Governments have promised to end malaria by 2030. With around five and a half years left to eliminate the vector-borne disease worldwide, it is alarming that progress is off the mark.

More worrying is that whatever progress has happened towards ending malaria, can be reversed. Without adequate science-backed and strategic investments and actions, how will countries that have ended malaria, keep the burden below the elimination levels? Climate change worsens the crisis as disease patterns shift.

We cannot divorce equity and inclusion from malaria response. And we cannot dislocate #endMalaria goals from other SDGs for sustainable elimination of the disease worldwide “where no one is left behind.”

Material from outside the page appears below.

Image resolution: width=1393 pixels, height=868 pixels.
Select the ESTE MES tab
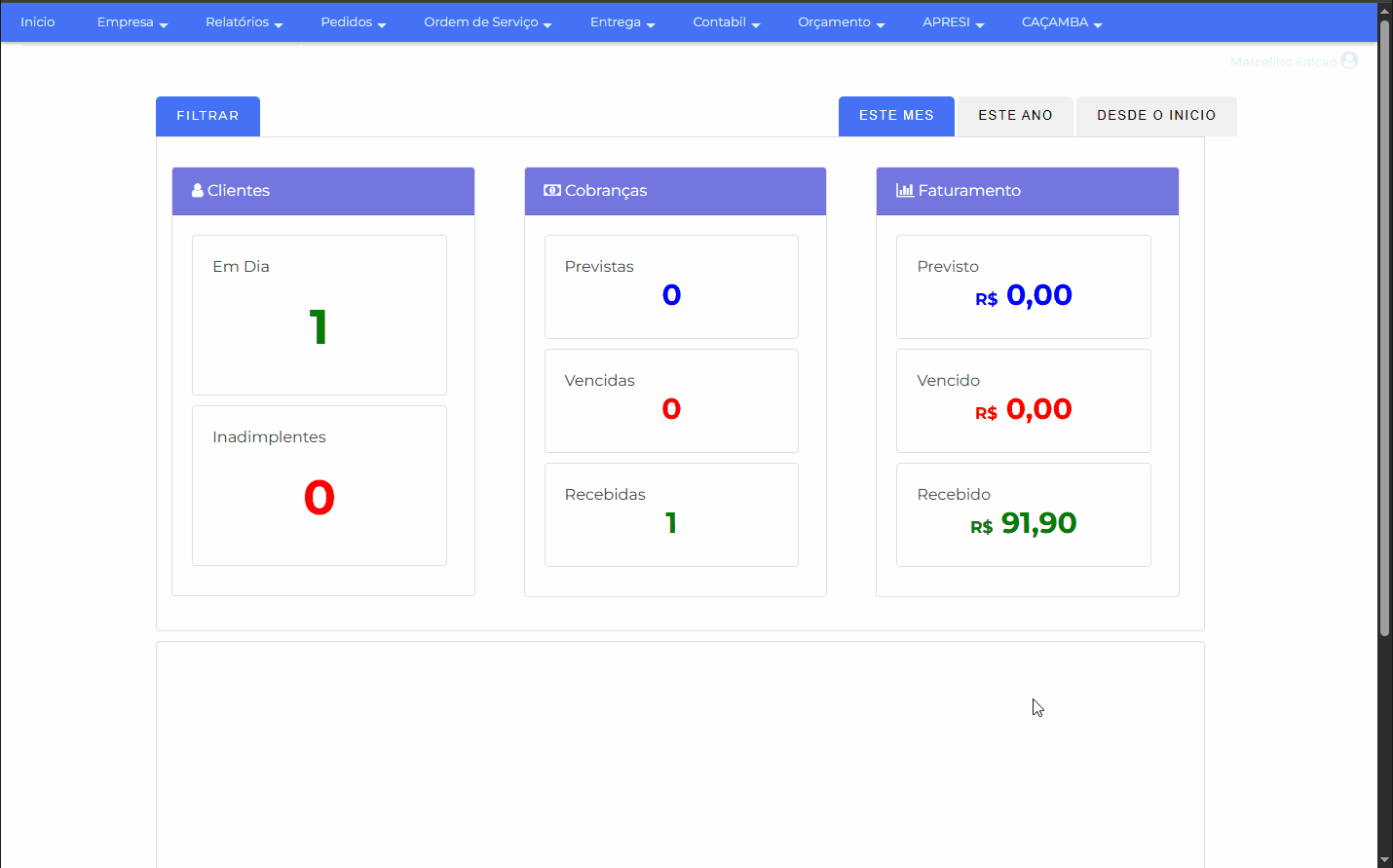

“Even if it is hard and difficult, and even if it is not ‘popular’, we need to keep remaining inclusive and equitable in our approaches towards ending malaria. We need to uphold gender equity, social inclusiveness, disability rights and inclusion, because if we focus on health equity and inclusion, it is doing justice to #HealthForAll where no one is truly left behind,” said Professor (Dr) Maxine Whittaker, Dean at James Cook University, Australia and Advisor to CSO Platform (www.MalariaFreeMekong.org). She was speaking with CNS Managing Editor Shobha Shukla at the End Malaria Dialogues at World Health Summit Regional Meeting.

According to World Health Organization (WHO) Global Malaria Report 2024, there were over 263 million people who suffered because of malaria and over 597,000 who died of it worldwide in 2023. These figures are so disturbing, appalling and unacceptable for a disease which is both preventable and curable.

Not just this: the number of people with malaria disease in 2023 was more than those who had malaria in 2022 (11 million more got malaria in 2023 than those who got in 2022).

Around 95% of malaria deaths occurred in Africa, where many at risk of malaria still lack access to the services they need to prevent, detect and treat the disease.

In Asia and the Pacific region, in terms of number of people with malaria, India has the maximum cases but as a percentage of those with malaria in a population, Papua New Guinea has the highest prevalence.